GOAL: Retype each of the following items word for word, with no changes.
--- start of MATERIAL FOR THIS TASK ---
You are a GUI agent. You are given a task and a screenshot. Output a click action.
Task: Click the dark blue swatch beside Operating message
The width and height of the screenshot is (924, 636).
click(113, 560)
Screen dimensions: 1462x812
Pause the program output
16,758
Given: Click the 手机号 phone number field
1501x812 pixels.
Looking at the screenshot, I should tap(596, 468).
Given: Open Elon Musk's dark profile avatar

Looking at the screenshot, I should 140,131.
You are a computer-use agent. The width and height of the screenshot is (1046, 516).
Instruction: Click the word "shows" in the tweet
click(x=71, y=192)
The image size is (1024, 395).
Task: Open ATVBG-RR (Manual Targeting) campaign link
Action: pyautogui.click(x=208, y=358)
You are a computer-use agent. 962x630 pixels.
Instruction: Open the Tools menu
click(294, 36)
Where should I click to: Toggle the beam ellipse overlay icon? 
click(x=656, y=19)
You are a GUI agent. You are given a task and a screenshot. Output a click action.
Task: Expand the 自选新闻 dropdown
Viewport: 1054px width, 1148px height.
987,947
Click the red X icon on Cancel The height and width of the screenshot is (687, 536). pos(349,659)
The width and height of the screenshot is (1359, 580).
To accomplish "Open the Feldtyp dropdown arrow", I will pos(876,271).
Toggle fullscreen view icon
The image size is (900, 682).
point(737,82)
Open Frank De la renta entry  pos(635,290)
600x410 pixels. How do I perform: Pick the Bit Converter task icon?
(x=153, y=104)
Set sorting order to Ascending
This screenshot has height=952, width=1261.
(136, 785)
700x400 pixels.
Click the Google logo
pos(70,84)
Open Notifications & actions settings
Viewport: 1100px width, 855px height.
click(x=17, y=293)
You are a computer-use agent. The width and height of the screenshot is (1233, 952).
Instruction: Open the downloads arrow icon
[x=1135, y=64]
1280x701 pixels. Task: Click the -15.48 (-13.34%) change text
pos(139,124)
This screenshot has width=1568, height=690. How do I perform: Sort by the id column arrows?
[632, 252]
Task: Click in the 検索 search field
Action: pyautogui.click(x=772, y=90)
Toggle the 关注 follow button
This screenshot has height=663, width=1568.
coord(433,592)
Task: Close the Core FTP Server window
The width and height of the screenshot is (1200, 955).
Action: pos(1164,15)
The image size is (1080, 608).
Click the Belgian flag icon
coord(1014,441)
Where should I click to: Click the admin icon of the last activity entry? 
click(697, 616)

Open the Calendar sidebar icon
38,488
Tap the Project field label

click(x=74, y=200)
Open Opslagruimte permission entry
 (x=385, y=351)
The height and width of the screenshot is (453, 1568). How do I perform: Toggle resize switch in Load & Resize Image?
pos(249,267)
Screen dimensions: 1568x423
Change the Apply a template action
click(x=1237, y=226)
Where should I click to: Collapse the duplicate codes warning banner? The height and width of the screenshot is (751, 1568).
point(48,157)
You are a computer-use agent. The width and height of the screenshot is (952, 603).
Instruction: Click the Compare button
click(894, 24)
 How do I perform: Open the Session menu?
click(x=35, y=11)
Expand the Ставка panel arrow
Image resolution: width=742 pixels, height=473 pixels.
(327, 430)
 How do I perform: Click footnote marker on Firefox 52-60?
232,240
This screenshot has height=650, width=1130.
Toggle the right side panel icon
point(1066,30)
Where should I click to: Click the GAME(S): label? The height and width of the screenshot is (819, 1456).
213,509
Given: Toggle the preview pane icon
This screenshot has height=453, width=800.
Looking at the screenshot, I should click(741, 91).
--- end of MATERIAL FOR THIS TASK ---
FULL RESPONSE:
You are a GUI agent. You are given a task and a screenshot. Output a click action.
Task: Click the dark blue swatch beside Operating message
The width and height of the screenshot is (924, 636).
click(113, 560)
Screen dimensions: 1462x812
Pause the program output
16,758
Given: Click the 手机号 phone number field
1501x812 pixels.
Looking at the screenshot, I should tap(596, 468).
Given: Open Elon Musk's dark profile avatar

Looking at the screenshot, I should 140,131.
You are a computer-use agent. The width and height of the screenshot is (1046, 516).
Instruction: Click the word "shows" in the tweet
click(x=71, y=192)
The image size is (1024, 395).
Task: Open ATVBG-RR (Manual Targeting) campaign link
Action: pyautogui.click(x=208, y=358)
You are a computer-use agent. 962x630 pixels.
Instruction: Open the Tools menu
click(294, 36)
Where should I click to: Toggle the beam ellipse overlay icon? 
click(x=656, y=19)
You are a GUI agent. You are given a task and a screenshot. Output a click action.
Task: Expand the 自选新闻 dropdown
Viewport: 1054px width, 1148px height.
987,947
Click the red X icon on Cancel The height and width of the screenshot is (687, 536). pos(349,659)
The width and height of the screenshot is (1359, 580).
To accomplish "Open the Feldtyp dropdown arrow", I will pos(876,271).
Toggle fullscreen view icon
The image size is (900, 682).
point(737,82)
Open Frank De la renta entry  pos(635,290)
600x410 pixels. How do I perform: Pick the Bit Converter task icon?
(x=153, y=104)
Set sorting order to Ascending
This screenshot has height=952, width=1261.
(136, 785)
700x400 pixels.
Click the Google logo
pos(70,84)
Open Notifications & actions settings
Viewport: 1100px width, 855px height.
click(x=17, y=293)
You are a computer-use agent. The width and height of the screenshot is (1233, 952).
Instruction: Open the downloads arrow icon
[x=1135, y=64]
1280x701 pixels. Task: Click the -15.48 (-13.34%) change text
pos(139,124)
This screenshot has width=1568, height=690. How do I perform: Sort by the id column arrows?
[632, 252]
Task: Click in the 検索 search field
Action: pyautogui.click(x=772, y=90)
Toggle the 关注 follow button
This screenshot has height=663, width=1568.
coord(433,592)
Task: Close the Core FTP Server window
The width and height of the screenshot is (1200, 955).
Action: pos(1164,15)
The image size is (1080, 608).
Click the Belgian flag icon
coord(1014,441)
Where should I click to: Click the admin icon of the last activity entry? 
click(697, 616)

Open the Calendar sidebar icon
38,488
Tap the Project field label

click(x=74, y=200)
Open Opslagruimte permission entry
 (x=385, y=351)
The height and width of the screenshot is (453, 1568). How do I perform: Toggle resize switch in Load & Resize Image?
pos(249,267)
Screen dimensions: 1568x423
Change the Apply a template action
click(x=1237, y=226)
Where should I click to: Collapse the duplicate codes warning banner? The height and width of the screenshot is (751, 1568).
point(48,157)
You are a computer-use agent. The width and height of the screenshot is (952, 603).
Instruction: Click the Compare button
click(894, 24)
 How do I perform: Open the Session menu?
click(x=35, y=11)
Expand the Ставка panel arrow
Image resolution: width=742 pixels, height=473 pixels.
(327, 430)
 How do I perform: Click footnote marker on Firefox 52-60?
232,240
This screenshot has height=650, width=1130.
Toggle the right side panel icon
point(1066,30)
Where should I click to: Click the GAME(S): label? The height and width of the screenshot is (819, 1456).
213,509
Given: Toggle the preview pane icon
This screenshot has height=453, width=800.
Looking at the screenshot, I should click(741, 91).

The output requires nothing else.